[Exercise]:
Present the data below as a numbered list, one line per item, with blank lines skipped and the pictures omitted.
********
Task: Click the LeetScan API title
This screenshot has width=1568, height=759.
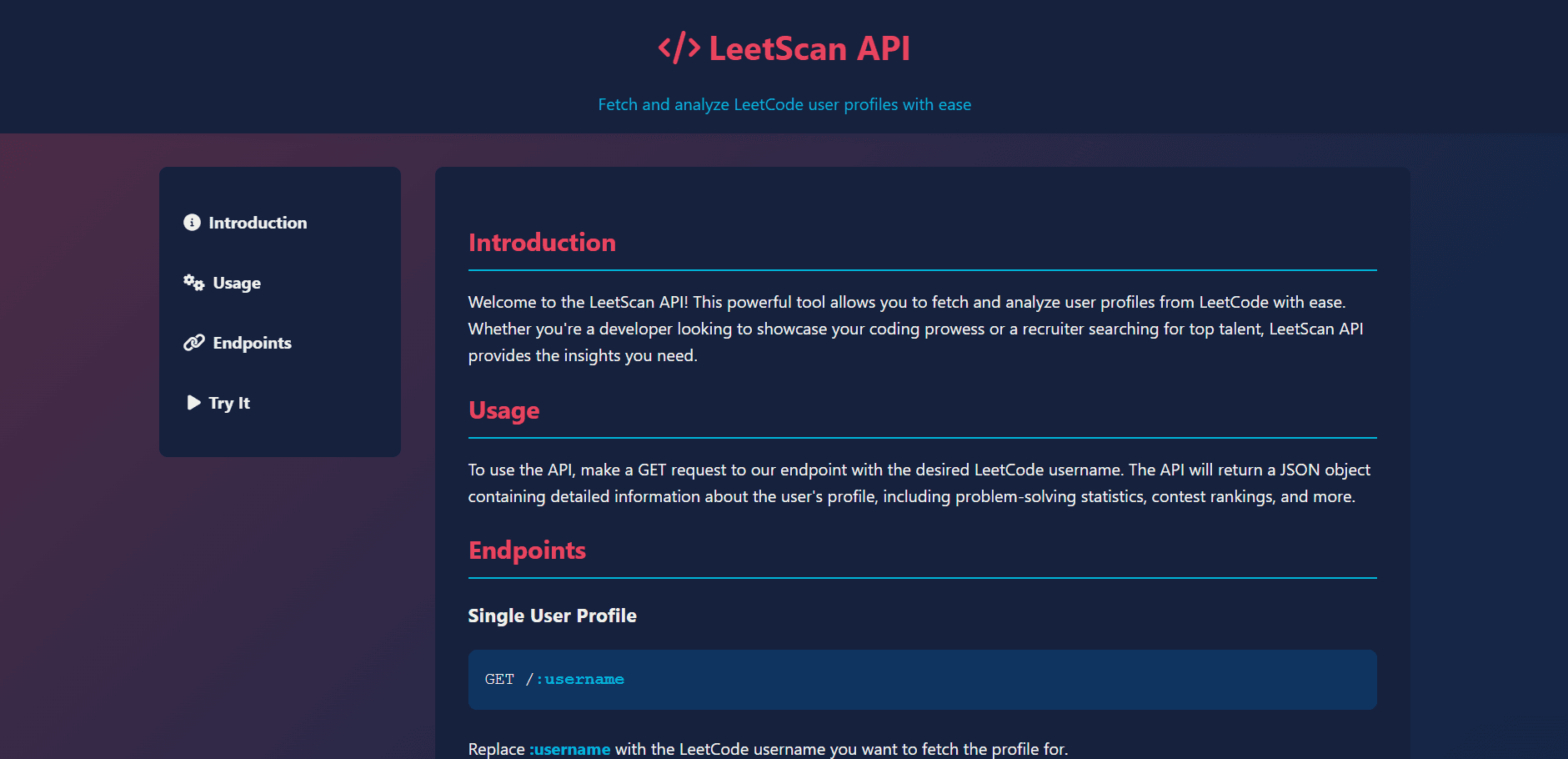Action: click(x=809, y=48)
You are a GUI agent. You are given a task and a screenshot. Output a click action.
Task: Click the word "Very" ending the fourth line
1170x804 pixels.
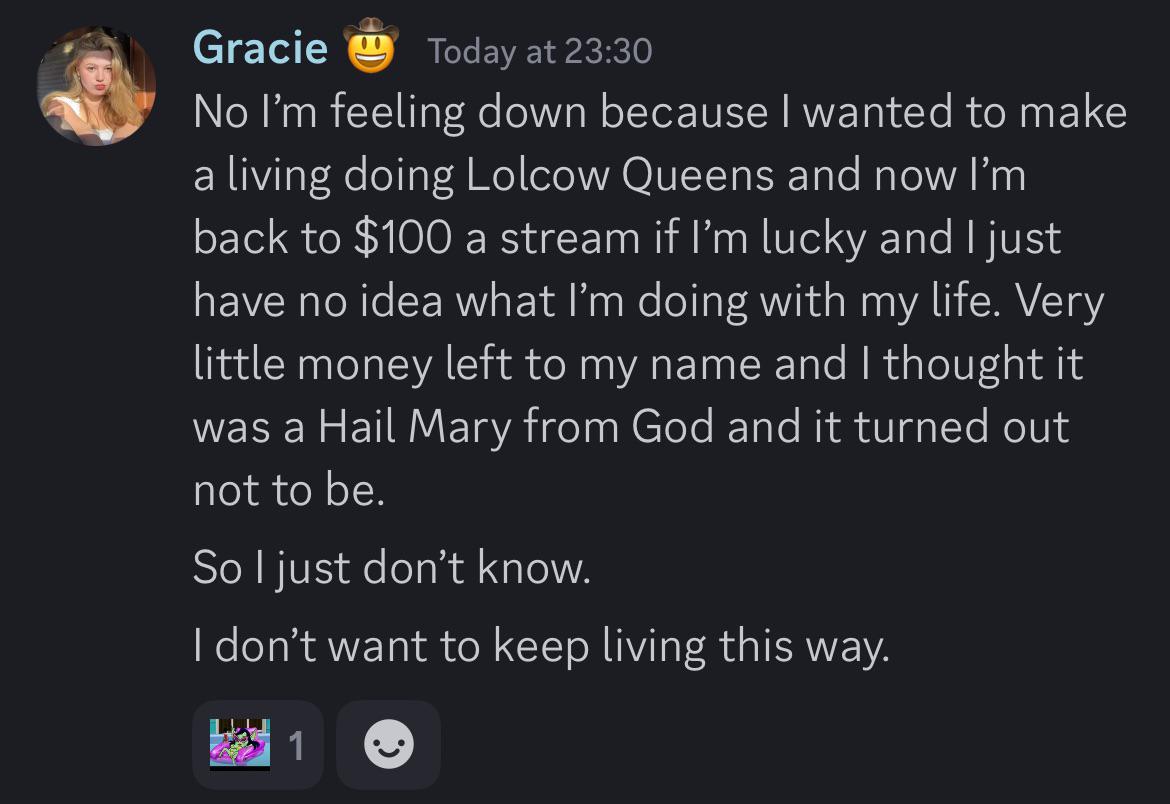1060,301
********
[Solution]:
1. Task: Click the LeetScan API title
2. This screenshot has width=1568, height=759.
3. Action: click(x=809, y=48)
4. You are a GUI agent. You are given a task and a screenshot. Output a click action.
5. Task: Click the word "Very" ending the fourth line
6. 1170x804 pixels.
7. 1060,301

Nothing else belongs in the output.